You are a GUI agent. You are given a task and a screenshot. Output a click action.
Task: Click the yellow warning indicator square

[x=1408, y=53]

==

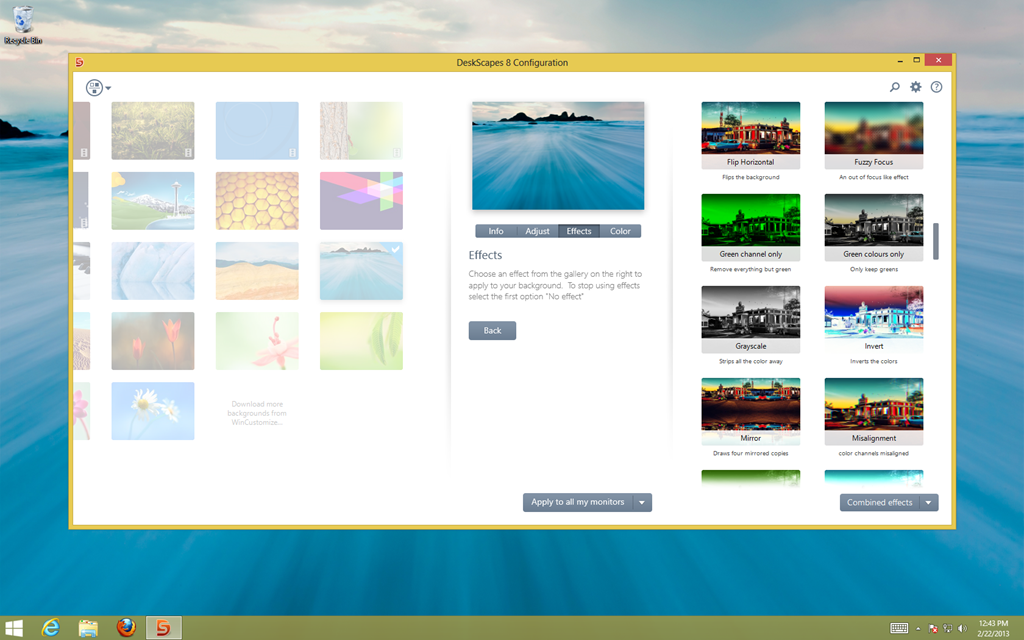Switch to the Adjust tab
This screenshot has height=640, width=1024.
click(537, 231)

> WORK REQUIRED
Please repeat the data word for word, beginning at the line that has "Switch to the Adjust tab" and stopping after the line that has "click(537, 231)". Leave the pictures out of your answer.

> ANSWER TO THE TASK
Switch to the Adjust tab
This screenshot has height=640, width=1024.
click(537, 231)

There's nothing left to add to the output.